Custom lookup implementation may be registered through:

bootstrap.addBundle(GuiceBundle.builder()
        .bundleLookup(new CustomBundleLookup())
        .build()

But it's better to register it through default implementation DefaultBundleLookup, which performs composition of multiple lookup implementations and logs resolved bundles to console.

bootstrap.addBundle(GuiceBundle.builder()
        .bundleLookup(new DefaultBundleLookup().addLookup(new CustomBundleLookup()))
        .build()

To override the list of default lookups:

bootstrap.addBundle(GuiceBundle.builder()
        .bundleLookup(new DefaultBundleLookup(new ServiceLoaderBundleLookup(), new CustomBundleLookup()))
        .build()

Here, only two lookup mechanisms registered (property lookup is not registered and will not be implicitly added).

Dropwizard bundles

Dropwizard bundles can be used as before, registered directly in Bootstrap.

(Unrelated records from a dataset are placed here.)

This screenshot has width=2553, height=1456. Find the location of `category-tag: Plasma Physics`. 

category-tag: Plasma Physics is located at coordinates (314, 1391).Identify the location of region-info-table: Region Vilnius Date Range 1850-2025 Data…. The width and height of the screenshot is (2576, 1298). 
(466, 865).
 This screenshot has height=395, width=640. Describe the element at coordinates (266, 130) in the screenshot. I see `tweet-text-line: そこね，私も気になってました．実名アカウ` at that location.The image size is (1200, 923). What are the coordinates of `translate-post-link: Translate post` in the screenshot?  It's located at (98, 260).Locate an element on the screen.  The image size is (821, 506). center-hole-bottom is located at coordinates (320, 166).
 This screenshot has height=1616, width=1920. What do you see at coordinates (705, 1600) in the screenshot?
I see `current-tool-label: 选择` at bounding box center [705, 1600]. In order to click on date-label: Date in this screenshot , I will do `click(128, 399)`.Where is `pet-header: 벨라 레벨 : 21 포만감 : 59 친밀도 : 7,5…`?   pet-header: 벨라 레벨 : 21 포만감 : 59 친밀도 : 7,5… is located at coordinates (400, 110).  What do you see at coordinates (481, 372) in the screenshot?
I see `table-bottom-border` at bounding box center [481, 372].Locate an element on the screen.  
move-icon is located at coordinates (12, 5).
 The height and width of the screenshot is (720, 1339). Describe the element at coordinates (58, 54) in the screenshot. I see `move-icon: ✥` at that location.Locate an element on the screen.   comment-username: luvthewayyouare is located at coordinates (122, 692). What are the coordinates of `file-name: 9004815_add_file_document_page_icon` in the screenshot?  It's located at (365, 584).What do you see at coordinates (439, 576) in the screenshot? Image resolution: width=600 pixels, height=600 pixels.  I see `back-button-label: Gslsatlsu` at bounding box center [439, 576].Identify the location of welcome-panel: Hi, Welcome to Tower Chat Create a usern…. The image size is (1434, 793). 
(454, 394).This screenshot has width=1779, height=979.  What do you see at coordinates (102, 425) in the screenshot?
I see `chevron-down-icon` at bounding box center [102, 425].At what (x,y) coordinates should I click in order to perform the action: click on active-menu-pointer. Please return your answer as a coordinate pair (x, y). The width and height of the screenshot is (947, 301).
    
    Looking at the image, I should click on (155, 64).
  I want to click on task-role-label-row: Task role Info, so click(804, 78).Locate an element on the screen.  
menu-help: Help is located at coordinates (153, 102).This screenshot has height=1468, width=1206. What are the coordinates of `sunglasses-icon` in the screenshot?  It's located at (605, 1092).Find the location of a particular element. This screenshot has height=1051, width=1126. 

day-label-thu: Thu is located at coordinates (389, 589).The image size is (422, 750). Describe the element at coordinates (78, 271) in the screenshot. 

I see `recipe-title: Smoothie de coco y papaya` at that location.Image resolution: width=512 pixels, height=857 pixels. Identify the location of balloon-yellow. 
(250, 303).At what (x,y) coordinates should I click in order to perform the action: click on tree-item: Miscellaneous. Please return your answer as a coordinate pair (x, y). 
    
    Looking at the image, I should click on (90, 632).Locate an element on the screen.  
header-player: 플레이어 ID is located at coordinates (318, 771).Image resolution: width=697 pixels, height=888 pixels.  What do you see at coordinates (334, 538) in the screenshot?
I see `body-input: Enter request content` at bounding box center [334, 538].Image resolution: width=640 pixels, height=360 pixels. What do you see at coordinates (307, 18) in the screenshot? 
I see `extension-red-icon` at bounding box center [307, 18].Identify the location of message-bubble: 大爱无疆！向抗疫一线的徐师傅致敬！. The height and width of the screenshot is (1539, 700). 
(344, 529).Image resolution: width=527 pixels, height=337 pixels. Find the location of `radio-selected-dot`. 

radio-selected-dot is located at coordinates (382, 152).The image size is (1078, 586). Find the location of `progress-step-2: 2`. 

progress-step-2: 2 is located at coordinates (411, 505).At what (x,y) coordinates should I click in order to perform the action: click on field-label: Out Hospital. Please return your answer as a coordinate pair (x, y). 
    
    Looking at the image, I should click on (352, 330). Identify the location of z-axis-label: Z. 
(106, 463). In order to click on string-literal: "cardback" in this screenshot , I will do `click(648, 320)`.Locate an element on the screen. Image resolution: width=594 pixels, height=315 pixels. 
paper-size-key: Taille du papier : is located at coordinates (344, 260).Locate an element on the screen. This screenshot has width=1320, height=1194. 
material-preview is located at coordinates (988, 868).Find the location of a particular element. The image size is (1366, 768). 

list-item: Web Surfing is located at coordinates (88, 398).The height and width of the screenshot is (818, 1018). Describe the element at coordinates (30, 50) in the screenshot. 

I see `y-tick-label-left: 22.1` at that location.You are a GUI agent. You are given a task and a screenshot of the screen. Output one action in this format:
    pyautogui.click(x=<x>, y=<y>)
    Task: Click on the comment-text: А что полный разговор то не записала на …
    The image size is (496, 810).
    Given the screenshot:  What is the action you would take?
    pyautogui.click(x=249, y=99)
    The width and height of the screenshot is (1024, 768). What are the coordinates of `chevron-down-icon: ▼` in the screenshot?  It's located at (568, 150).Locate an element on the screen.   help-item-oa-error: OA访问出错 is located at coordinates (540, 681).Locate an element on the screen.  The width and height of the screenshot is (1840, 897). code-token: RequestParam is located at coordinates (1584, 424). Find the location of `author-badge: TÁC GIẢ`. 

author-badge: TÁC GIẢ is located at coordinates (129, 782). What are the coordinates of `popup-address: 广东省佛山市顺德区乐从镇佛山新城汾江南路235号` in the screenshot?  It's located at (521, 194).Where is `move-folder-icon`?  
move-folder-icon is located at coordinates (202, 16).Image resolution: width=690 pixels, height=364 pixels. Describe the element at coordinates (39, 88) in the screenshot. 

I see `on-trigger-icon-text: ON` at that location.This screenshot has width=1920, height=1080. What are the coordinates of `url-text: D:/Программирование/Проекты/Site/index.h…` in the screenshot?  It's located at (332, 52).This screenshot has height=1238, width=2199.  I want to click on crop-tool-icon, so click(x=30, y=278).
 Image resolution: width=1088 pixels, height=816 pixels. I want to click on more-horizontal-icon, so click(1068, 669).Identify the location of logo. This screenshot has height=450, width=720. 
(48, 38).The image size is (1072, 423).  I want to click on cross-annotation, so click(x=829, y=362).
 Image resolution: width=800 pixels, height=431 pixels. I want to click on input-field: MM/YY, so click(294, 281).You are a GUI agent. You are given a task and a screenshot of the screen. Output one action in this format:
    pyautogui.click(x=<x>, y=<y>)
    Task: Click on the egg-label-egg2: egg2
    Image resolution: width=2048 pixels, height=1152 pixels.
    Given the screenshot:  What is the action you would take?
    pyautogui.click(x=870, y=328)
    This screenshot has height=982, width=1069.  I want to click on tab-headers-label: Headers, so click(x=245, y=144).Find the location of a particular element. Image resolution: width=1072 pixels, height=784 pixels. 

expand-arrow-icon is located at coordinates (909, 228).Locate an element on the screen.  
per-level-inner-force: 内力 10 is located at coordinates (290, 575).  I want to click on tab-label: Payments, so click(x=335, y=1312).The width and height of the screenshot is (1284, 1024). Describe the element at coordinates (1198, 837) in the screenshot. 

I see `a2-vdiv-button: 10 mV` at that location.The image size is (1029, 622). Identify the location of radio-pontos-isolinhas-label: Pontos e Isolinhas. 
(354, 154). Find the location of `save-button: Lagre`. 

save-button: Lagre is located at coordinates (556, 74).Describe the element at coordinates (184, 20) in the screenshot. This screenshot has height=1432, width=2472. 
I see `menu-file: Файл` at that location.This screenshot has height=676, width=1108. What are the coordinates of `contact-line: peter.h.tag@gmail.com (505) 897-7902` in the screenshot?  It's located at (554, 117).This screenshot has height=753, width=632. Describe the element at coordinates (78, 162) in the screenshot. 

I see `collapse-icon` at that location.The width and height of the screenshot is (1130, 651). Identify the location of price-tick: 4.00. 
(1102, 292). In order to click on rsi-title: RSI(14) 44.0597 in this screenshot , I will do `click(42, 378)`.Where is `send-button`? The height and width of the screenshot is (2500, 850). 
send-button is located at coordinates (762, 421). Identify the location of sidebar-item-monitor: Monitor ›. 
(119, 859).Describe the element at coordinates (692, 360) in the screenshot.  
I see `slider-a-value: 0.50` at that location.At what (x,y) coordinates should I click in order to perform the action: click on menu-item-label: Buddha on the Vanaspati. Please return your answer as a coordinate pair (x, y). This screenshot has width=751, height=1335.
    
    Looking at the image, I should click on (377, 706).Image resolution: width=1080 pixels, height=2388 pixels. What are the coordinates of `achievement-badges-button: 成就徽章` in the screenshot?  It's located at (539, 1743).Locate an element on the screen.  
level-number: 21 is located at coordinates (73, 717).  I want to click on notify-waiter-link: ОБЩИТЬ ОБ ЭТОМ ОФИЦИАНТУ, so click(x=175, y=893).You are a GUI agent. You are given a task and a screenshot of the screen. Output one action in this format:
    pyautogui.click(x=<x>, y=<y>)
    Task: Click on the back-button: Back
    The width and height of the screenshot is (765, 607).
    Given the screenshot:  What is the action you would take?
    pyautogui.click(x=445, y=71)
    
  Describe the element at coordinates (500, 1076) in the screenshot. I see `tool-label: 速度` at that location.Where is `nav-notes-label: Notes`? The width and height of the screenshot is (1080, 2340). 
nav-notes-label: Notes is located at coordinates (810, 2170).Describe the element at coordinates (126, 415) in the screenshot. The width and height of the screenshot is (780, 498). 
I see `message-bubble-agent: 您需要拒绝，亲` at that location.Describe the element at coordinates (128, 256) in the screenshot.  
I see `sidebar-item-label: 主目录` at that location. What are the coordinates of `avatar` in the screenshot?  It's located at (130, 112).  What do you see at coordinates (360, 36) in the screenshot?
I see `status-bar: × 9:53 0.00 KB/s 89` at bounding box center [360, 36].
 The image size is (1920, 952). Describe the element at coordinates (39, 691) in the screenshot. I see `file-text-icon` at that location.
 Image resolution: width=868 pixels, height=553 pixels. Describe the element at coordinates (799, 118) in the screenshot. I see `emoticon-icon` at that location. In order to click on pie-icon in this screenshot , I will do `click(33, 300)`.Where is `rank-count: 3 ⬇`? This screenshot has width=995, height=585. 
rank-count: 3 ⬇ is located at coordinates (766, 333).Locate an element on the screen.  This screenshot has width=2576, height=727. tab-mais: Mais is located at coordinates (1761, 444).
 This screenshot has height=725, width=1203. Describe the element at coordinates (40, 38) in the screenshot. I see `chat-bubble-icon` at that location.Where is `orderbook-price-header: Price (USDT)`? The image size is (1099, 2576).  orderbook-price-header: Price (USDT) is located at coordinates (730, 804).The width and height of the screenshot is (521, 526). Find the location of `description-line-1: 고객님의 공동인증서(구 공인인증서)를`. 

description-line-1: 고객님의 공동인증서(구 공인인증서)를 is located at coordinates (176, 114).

Guicey provides direct api for dropwizard bundles registration:

GuiceBundle.builder()
    .dropwizardBundles(new MyDwBundle())

and in bundles:

public class MyBundle implements GuiceyBundle {
    @Override
    public void initialize(GuiceyBootstrap bootstrap) {
        bootstrap.dropwizardBundle(new MyDwBundle());
    }
}

Note

The most common case is extending some existing 3rd party integration (Dropwizard Bundle) with guice bindings (or adding guicey installers for simplified usage).

public class XIntegratuionBundle implements GuiceyBundle {
    @Override
    public void initialize(GuiceyBootstrap bootstrap) {
        bootstrap
            .dropwizardBundle(new DropwizardXBundle());
            .modules(new XBindingsModule())
    }
}

JDBI bundle could be king of such example: it does not use dropwizard bundle, but it defines additional extension types to simplify configuration.

When you register dropwizard bundles through guicey api:

So, if you have a "common bundle" problem (when 2 bundles register some common bundle and so you can use these bundles together) it could be solved just by registering bundle through the guicey api with proper configuration.

Transitive bundles tracking

Transitive dropwizard bundles are tracked with a Bootstrap object proxy so guicey could intercept the addBundle call.

If you have problems with the proxy, you can switch off transitive bundles tracking:

.option(GuiceyOptions.TrackDropwizardBundles, false)

If you don't want to switch off tracking, but still have problems registering some bundle, you can always register it directly in bootstrap object:

public class MyBundle implements GuiceyBundle {
    @Override
    public void initialize(GuiceyBootstrap bootstrap) {
        bootstrap.bootstrap().addBundle(new MyDwBundle());
    }
}

bootstrap.bootstrap() - is a raw bootstrap (not a proxy).